Figure 9 shows the area specific resistances (ASRs) as a function of temperature T (°C). Above 650 °C, both the polarization resistance (Rp) and ohmic resistance (Re) were relatively small, which means that the catalytic activity of the electrodes is sufficient and the ohmic resistance of the cell components is smaller at higher temperature. At lower temperatures, however, both ohmic and polarization resistance increase significantly. Higher ohmic resistance is generally due to lower ionic conductivity of the electrolyte layer at lower temperatures or may be a consequence of poor electrode/electrolyte contact in cells. The high polarization resistance, Rp, may results from imperfect contact between the electrolyte and the electrodes or a reduced area of three-phase (Ni/YSZ/O2 gas) boundaries.

Conclusion

Ni-YSZ anode and YSZ electrolyte half cells were successfully deposited on porous Hastelloy X substrates by SPS. The thickness of the anode and electrolyte layers was ~40 μm and 10-20 μm, respectively. The NiO-YSZ coating deposition process was optimized by design of experiment. The YSZ electrolyte spray process was examined by changing one parameter at a time.

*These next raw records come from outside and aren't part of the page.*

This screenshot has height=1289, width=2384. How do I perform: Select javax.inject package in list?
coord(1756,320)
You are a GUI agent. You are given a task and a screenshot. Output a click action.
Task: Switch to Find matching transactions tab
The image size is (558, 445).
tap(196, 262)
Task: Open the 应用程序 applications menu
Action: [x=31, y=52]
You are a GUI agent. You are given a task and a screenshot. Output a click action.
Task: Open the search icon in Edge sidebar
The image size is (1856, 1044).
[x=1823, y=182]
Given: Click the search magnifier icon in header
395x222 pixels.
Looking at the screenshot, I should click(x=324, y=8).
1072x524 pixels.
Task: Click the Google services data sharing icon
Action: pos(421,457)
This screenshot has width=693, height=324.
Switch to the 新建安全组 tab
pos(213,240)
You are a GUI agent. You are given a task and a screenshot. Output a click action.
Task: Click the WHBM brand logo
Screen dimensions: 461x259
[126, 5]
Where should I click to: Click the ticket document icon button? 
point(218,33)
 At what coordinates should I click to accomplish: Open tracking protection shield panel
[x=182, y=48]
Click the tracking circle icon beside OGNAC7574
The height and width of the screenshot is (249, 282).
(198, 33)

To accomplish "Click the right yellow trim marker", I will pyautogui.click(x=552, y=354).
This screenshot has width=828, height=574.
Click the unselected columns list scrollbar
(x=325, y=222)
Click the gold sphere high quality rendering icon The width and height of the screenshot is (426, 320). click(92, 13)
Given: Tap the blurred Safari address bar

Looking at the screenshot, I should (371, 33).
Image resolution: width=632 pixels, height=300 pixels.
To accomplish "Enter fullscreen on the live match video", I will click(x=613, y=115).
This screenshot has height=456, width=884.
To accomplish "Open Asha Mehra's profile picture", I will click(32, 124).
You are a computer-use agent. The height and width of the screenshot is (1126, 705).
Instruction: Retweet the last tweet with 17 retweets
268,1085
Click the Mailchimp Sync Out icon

The results from the design of experiment indicate that the porosity level in the deposited anode coatings increased with the increase of suspension feed rate while it decreased with the increase of total plasma gas flow and standoff distance. The deposition rate increased with an increase of total gas flow rate, suspension feed rate, and standoff distance. The density of YSZ electrolyte coatings increased as plasma torch input power increased. The anodes of the deposited half cells were porous. The electrolytes were dense, with no interconnected pores. XRD analyses of the as-deposited layers detected cubic YSZ, NiO, and Ni in the anode and cubic YSZ in the electrolyte. Evaluation of the electrochemical performance of these layers indicated that an open cell voltage of 0.989 V at 500 °C and a peak power of 0.610 W/cm2 at 750 °C were reached.